**TASK OBJECTIVE:** Every line of the records below from the line with "663x300 pixels." up to and including the line with "Given: Toggle the Node Values checkbox" must be reproduced exactly, and no line outside that range.

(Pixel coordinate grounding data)
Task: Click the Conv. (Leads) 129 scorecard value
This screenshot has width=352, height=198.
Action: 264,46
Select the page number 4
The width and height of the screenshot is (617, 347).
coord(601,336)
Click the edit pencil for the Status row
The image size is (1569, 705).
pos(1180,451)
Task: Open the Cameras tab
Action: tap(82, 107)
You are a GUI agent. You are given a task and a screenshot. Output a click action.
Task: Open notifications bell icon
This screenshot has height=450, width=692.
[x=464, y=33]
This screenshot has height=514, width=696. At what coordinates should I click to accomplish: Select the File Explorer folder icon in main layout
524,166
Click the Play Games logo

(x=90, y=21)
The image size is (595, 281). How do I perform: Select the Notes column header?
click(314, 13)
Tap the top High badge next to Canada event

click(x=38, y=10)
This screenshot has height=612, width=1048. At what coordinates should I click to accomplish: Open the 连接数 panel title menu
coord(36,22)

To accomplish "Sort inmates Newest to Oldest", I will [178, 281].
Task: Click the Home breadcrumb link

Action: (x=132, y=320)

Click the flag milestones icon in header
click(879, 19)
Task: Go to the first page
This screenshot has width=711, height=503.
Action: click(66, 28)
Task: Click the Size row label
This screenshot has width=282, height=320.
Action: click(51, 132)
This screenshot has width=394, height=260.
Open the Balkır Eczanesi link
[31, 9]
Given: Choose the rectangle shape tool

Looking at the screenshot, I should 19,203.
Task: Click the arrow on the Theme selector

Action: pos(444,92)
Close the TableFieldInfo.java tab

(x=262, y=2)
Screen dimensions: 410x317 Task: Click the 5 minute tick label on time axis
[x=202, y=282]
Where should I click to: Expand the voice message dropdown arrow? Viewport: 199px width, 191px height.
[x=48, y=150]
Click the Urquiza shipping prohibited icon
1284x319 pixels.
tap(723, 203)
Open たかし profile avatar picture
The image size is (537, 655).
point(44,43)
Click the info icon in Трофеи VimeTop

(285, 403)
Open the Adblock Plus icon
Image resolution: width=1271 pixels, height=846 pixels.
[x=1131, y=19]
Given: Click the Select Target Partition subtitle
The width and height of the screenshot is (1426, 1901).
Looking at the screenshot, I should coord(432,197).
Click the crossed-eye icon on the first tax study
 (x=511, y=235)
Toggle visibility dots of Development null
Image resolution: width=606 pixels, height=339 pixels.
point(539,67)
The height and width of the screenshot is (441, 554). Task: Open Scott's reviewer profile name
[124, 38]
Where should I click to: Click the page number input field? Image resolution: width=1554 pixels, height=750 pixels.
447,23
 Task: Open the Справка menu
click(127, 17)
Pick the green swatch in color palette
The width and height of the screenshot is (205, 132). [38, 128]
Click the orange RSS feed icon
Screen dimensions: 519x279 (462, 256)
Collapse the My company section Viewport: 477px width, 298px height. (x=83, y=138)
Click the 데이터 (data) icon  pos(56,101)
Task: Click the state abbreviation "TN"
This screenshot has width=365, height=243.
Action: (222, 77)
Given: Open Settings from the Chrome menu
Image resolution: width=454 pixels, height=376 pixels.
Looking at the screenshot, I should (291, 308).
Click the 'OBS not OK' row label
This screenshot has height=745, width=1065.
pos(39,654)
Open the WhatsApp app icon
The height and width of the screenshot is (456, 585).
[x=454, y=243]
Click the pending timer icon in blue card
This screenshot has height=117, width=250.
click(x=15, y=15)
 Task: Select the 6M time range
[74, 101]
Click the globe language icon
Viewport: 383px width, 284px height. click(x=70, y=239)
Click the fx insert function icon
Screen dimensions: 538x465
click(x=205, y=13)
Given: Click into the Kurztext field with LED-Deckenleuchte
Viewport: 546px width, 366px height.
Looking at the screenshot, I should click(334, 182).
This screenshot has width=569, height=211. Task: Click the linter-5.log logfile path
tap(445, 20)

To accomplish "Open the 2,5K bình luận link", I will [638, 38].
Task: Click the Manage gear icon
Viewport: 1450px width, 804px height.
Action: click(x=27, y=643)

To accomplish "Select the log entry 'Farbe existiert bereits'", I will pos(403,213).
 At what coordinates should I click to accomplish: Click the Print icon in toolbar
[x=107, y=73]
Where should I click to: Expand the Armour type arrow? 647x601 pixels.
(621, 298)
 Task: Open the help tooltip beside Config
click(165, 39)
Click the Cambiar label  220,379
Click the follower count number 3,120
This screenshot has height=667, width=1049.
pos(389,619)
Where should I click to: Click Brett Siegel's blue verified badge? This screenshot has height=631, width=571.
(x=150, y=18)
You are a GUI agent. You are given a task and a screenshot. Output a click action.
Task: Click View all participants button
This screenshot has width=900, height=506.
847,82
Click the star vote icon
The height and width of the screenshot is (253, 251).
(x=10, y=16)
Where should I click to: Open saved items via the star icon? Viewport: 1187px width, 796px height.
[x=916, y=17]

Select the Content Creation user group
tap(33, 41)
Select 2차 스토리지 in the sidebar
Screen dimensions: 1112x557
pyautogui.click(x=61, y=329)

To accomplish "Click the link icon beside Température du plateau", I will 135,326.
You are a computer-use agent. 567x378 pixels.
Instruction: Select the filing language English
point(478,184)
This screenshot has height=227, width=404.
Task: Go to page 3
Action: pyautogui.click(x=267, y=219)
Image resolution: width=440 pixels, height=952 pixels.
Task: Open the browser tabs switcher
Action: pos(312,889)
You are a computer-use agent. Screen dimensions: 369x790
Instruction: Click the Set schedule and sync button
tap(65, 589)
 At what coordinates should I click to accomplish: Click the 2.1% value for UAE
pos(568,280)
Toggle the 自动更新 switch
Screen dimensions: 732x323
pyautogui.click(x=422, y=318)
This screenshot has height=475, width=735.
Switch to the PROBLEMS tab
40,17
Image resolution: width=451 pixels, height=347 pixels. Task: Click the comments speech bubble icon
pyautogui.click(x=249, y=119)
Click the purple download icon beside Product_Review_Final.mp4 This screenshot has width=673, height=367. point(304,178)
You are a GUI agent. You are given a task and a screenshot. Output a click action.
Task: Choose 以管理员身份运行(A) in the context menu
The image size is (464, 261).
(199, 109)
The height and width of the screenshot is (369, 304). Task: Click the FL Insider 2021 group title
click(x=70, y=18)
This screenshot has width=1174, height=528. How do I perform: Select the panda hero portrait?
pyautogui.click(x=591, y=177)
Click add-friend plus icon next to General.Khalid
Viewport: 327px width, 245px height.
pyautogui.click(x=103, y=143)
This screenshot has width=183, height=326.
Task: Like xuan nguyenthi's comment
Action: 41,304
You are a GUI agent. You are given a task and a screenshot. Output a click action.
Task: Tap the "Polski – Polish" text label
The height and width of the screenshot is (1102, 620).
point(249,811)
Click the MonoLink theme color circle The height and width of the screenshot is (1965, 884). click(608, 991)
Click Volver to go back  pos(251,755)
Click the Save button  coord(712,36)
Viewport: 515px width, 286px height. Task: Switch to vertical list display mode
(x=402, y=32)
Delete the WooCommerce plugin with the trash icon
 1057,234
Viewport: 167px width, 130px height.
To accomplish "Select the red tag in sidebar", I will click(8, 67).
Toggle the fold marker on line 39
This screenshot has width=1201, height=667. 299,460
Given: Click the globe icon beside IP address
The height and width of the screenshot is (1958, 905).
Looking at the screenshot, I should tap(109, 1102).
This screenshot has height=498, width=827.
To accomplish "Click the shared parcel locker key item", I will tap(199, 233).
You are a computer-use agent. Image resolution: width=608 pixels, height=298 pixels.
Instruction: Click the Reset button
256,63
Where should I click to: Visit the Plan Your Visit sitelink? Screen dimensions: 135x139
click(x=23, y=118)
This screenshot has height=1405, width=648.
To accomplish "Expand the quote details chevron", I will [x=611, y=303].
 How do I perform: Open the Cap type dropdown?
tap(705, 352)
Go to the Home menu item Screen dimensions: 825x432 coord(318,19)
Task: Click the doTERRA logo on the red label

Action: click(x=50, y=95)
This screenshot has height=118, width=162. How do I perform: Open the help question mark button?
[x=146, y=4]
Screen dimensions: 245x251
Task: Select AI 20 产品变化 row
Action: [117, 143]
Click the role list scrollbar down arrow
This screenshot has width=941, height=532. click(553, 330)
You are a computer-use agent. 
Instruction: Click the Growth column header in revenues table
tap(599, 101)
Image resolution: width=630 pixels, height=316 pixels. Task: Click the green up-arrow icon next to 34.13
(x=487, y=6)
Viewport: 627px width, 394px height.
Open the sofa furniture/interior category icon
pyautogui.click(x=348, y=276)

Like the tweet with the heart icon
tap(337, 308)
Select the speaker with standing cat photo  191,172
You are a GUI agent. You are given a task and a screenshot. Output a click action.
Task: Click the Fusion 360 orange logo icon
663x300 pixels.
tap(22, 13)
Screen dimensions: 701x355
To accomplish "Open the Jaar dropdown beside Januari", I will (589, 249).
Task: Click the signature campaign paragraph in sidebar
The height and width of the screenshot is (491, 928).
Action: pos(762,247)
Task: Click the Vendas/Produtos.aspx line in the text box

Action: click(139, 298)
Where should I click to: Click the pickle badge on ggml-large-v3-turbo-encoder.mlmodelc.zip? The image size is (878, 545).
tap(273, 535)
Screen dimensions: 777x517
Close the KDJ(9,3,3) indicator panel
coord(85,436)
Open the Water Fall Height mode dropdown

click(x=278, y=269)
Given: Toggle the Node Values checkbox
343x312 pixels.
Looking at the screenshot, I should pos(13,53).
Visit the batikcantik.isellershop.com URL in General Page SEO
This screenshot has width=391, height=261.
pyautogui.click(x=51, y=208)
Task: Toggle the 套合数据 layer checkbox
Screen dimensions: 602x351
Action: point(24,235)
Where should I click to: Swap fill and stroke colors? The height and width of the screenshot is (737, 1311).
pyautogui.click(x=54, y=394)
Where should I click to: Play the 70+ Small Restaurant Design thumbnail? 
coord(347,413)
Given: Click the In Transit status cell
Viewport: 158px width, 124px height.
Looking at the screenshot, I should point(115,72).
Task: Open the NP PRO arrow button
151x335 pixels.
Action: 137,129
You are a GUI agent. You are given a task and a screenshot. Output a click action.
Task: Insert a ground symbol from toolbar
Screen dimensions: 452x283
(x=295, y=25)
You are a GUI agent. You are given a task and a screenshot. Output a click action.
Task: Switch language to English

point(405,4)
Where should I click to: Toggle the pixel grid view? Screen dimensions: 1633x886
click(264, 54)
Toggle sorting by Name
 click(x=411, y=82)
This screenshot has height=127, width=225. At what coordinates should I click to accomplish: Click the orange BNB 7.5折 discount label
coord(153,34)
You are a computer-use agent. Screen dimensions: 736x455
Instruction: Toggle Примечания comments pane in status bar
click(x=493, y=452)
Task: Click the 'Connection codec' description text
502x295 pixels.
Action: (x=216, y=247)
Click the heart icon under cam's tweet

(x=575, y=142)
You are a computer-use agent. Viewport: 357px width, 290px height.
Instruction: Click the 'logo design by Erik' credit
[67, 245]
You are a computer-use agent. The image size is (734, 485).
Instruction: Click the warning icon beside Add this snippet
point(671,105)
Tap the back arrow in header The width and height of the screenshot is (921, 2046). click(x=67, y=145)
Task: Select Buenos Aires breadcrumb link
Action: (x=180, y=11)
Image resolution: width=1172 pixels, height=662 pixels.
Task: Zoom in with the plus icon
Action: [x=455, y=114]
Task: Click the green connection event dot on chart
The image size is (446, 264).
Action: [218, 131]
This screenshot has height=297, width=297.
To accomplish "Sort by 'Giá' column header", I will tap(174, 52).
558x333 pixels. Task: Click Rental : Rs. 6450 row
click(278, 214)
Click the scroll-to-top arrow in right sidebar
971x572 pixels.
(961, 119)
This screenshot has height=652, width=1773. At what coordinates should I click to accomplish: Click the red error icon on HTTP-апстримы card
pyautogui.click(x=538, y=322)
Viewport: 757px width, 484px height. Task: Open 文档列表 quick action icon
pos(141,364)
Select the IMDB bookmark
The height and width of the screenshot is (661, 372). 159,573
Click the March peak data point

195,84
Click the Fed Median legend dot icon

**RESULT FOR THIS EXERCISE:**
663x300 pixels.
tap(22, 13)
Screen dimensions: 701x355
To accomplish "Open the Jaar dropdown beside Januari", I will (589, 249).
Task: Click the signature campaign paragraph in sidebar
The height and width of the screenshot is (491, 928).
Action: pos(762,247)
Task: Click the Vendas/Produtos.aspx line in the text box

Action: click(139, 298)
Where should I click to: Click the pickle badge on ggml-large-v3-turbo-encoder.mlmodelc.zip? The image size is (878, 545).
tap(273, 535)
Screen dimensions: 777x517
Close the KDJ(9,3,3) indicator panel
coord(85,436)
Open the Water Fall Height mode dropdown

click(x=278, y=269)
Given: Toggle the Node Values checkbox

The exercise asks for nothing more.